How does this impact the national health care scheme, why


"that’s part of what I suspect you’ll see emerging out of the various health care conversations that are taking place on the Hill right now."
After Obama said such a thing, anybody who is talking about Republican propaganda is simply not paying attention to the real problem. Many Democrats have made excuses for the worrisome statements of Obama's advising health-car ethicist, but the fact of the matter is that Obama's conversations with this creature led him to question the wisdom of repairing his own grandmother's broken bone because she had a serious, but not immediately lethal illness. Broken bones are very painful, and very few people would be happy with the notion of their beloved Granny being forced to spend her last months or years suffering the agony of an untreated broken bone and trapped in bed because of it. Indeed, being locked into near total inactivity in this way is very likely to trigger one or another health problem in an elderly person, and cause their demise.

This little horror would be quite enough reason to distrust the president's health care scheme, but it also points to something else. Many people like to point to other developed nations around the globe, and say "they have national health care and are okay, so national health care in the US is okay too." Indeed building on this misplaced theme, many people around the globe have taken pleasure in poking fun at Americans who have reservations about the plan.

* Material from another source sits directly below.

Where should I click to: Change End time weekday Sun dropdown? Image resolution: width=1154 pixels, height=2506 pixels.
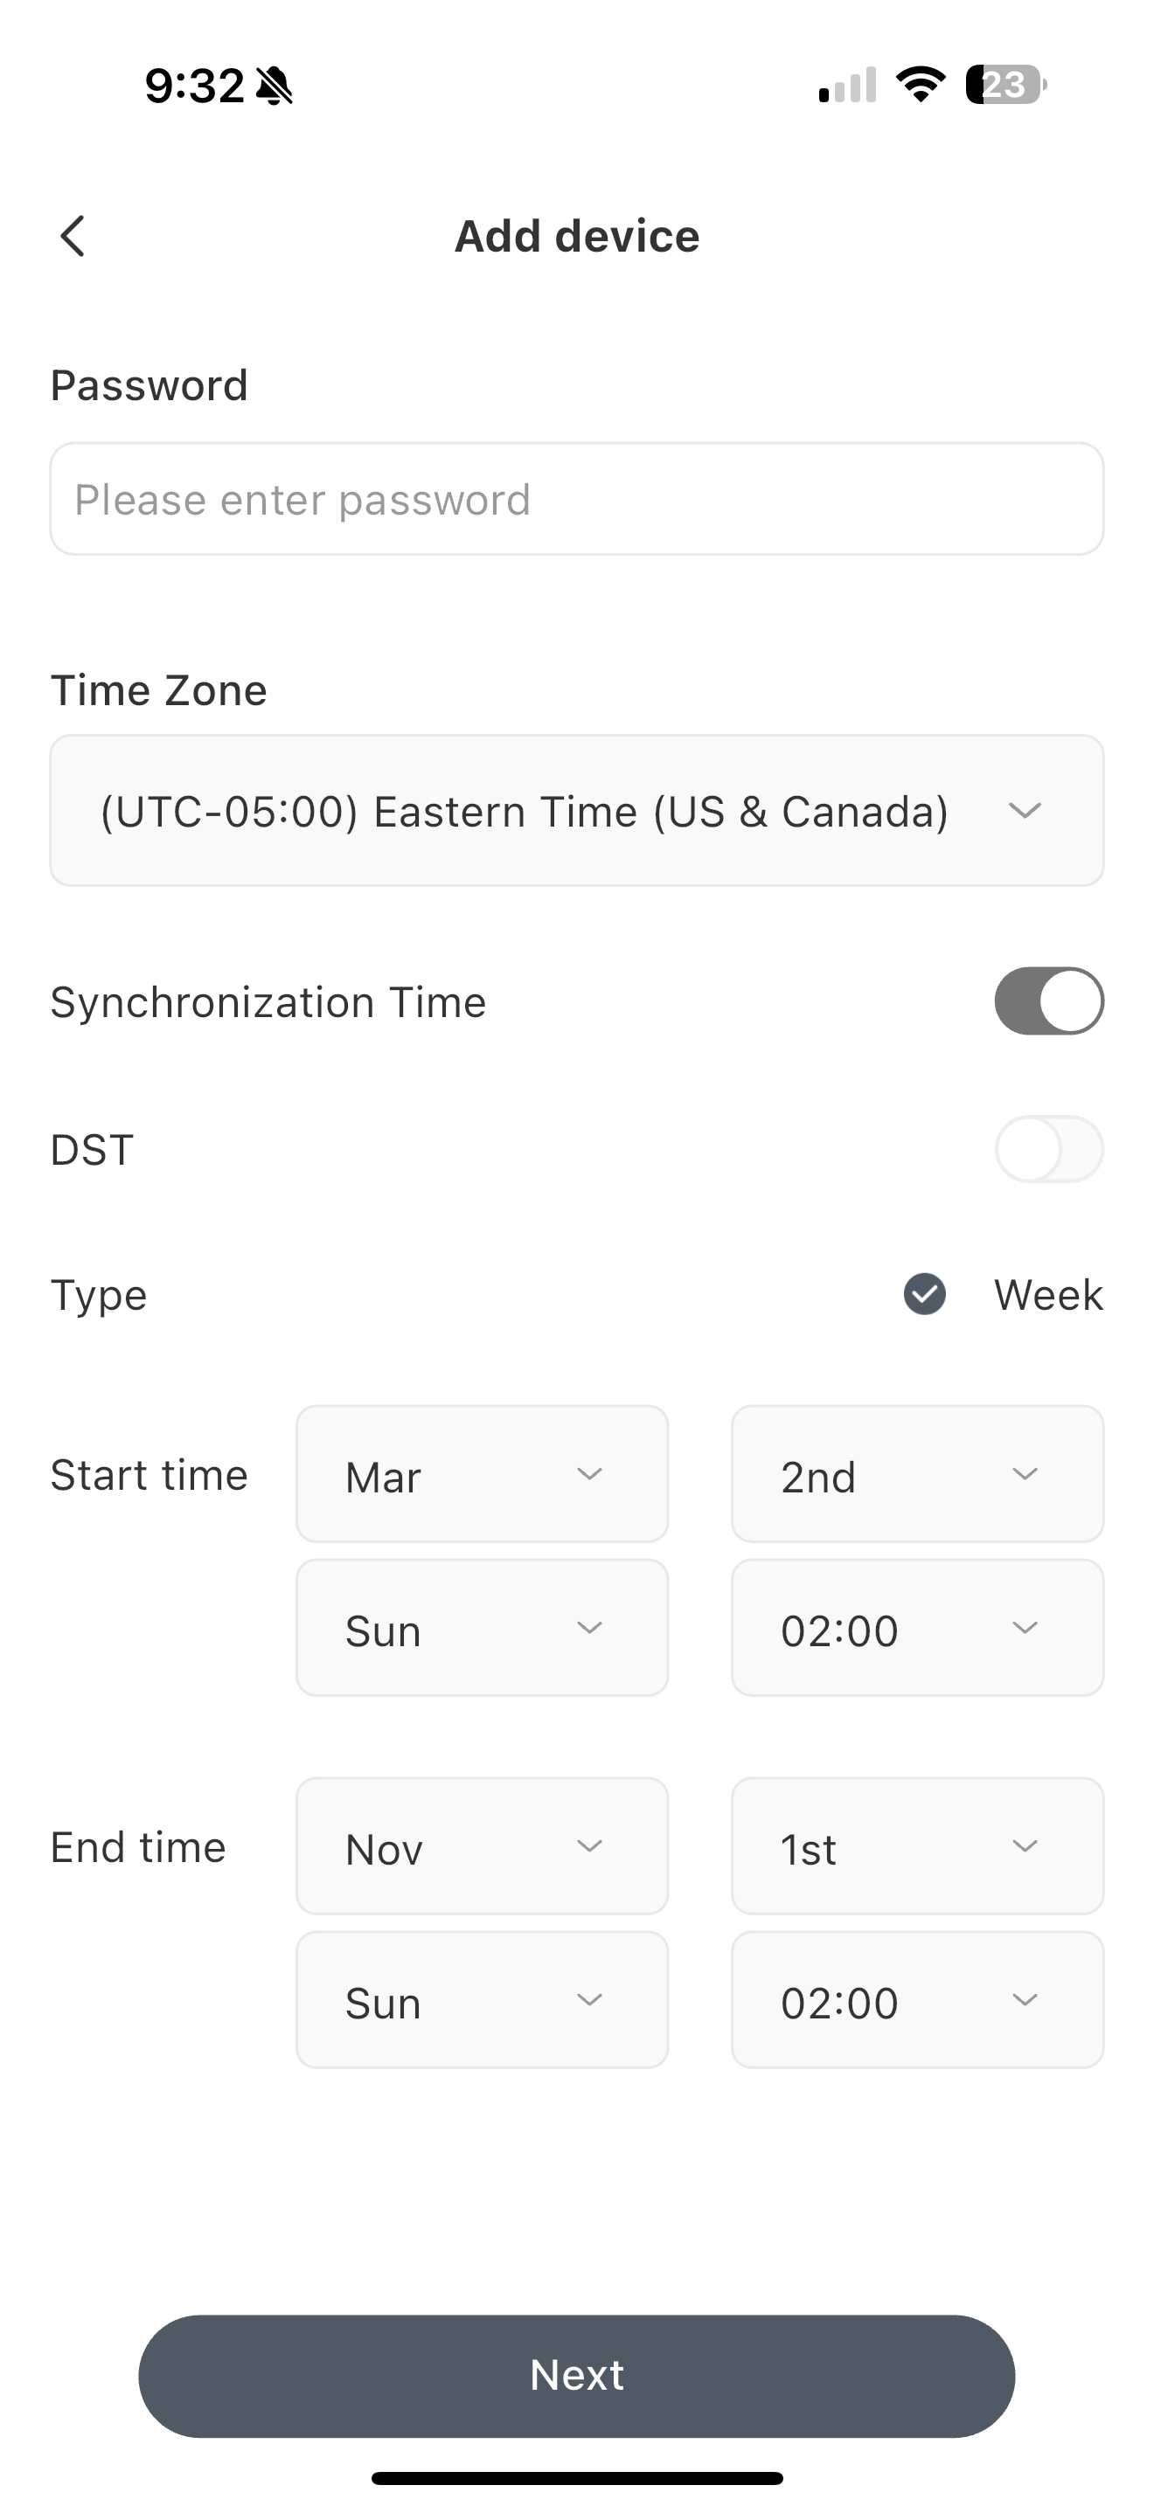pyautogui.click(x=482, y=2000)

There is a big difference between the US plan and those throughout the globe however. The US national health care scheme is to my knowledge, the ONLY national health care scheme in the world that was planned at the very beginning to REDUCE the amount of health care services consumed that are the standard of care in that nation.

There is a lot of puffery and bluster about eliminating unnecessary care, but it is by no means clear that this care is in fact unnecessary. It is true that much associated with health care is run for profit in the US, and this might confuse someone, particularly if they do not live in the US, but the for-profit health care insurance industry in the US, which ends up paying most health care providers, can only make its money by rejecting unnecessary treatments. Since the insurers make that much more money by rejecting necessary treatment, many Americans are denied treatment that they in fact need. In a system of this sort, there is no real 'low hanging fruit' of clearly unnecessary treatment. When it in fact becomes clear that a treatment is unnecessary, the system weeds out that treatment. There are many ineffective treatments to be found in past medical history, and there will doubtless be more in the future, but the question is whether or not the medical system knows (or at least may easily find out), that a lot of treatments now in use are ineffective, but is using those treatments anyway. It is not objectively clear that "yes" is the answer to this question, much less clear that treatments which are known to be ineffective, but which are in use for some reason after all, will see those reasons overcome. What is left to cut where treatment is concerned, is treatments that some people need, and others do not, at least for the time being.


All those people around the world who now have national health care thus actually have something to worry about. As most people know, medical treatments that begin only in the US are likely to arrive in other developed nations eventually, because it would be difficult to justify not providing health care that is more or less up to "international standards". If a US national health care scheme based on REDUCING the level of care provided becomes law however, any budget troll lurking in the dark corners of your nation's Health Ministry, will now have a nice big international precedent that says that YOUR life isn't actually worth that much, and spending the money on your treatment is a waste.

Many people around the world complain that the United States does not place enough value on human life, and on quality of life. A health care plan of this type is not altogether aimed at making America like the most generous or compassionate of nations. Rather this health care plan aims to reduce the standard of care in a way that more than half of Americans are afraid of, and anchor that cheapened standard of care in claims of effectiveness.